▶ _Tugas_
Salin kata demi kata bagian esai tentang pandemi dan abad Akuarius, dimulai pada kata-kata "Pandemi ini semacam" dan berhenti setelah kata-kata "of Aquarius—abad Akuarius.".
==== Dokumen Sumber ====
Pandemi ini semacam closure dari perubahan besar yang tanda-tandanya telah muncul belasan/puluhan tahun menjelang akhir abad ke-20. Generasi yang dulu mencari-cari spiritualitas baru percaya bakal tibanya the age of Aquarius—abad Akuarius.
Terhadap penerawangan zodiak semacam itu banyak yang skeptis dan mentertawakan. Dianggap tidak rasional, semata-mata lamunan generasi yang bertumbuh dalam lagu Led Zeppelin ”Stairway to Heaven” dan sampai hari ini menolak jadi tua.
Tidak apa. Beberapa hal yang tidak bisa dijangkau nalar—sebagaimana cinta—kadang lebih efektif. Saya membelanya dengan sebutan ”transendensi rasionalitas”.
Di tengah kecamuk revolusi seksual, gerakan feminis, anti perang, counter culture dan lain-lain pada dekade 60an, lagi-lagi saya ingin menyebut nama Marshal McLuhan. Dia telah menujumkan dengan istilah yang boleh jadi kini dianggap klise: dunia bakal jadi global village. Toh nyatanya segala hal yang gagal ditransformasikan oleh ideologi, agama, sistem politik, nabi, dan lain-lain akhirnya diterobos oleh internet.
==== Data Tercatat ====
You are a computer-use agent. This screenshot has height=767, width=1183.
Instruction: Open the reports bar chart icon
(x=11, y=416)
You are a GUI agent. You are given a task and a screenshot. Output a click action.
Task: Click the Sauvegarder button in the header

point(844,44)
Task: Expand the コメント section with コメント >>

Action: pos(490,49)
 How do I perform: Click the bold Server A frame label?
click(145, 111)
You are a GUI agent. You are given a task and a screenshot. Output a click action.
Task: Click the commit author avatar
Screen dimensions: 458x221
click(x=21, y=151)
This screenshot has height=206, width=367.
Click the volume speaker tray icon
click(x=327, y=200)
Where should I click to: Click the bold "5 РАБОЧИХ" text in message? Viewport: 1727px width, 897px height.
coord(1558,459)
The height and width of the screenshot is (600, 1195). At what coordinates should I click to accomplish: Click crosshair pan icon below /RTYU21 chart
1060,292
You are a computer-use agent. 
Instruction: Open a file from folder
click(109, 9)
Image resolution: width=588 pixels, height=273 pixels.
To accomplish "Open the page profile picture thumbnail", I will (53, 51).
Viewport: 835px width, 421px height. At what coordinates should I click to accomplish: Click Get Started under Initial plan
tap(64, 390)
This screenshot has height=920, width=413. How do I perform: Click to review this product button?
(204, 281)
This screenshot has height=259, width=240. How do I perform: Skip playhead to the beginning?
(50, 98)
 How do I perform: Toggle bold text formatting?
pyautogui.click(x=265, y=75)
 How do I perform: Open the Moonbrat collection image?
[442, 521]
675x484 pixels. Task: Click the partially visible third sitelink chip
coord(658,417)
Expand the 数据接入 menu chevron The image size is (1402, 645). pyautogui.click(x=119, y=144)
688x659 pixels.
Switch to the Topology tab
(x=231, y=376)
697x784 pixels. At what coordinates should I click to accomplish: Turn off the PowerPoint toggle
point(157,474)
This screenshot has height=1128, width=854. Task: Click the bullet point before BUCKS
====
▶ _Hasil_
Pandemi ini semacam closure dari perubahan besar yang tanda-tandanya telah muncul belasan/puluhan tahun menjelang akhir abad ke-20. Generasi yang dulu mencari-cari spiritualitas baru percaya bakal tibanya the age of Aquarius—abad Akuarius.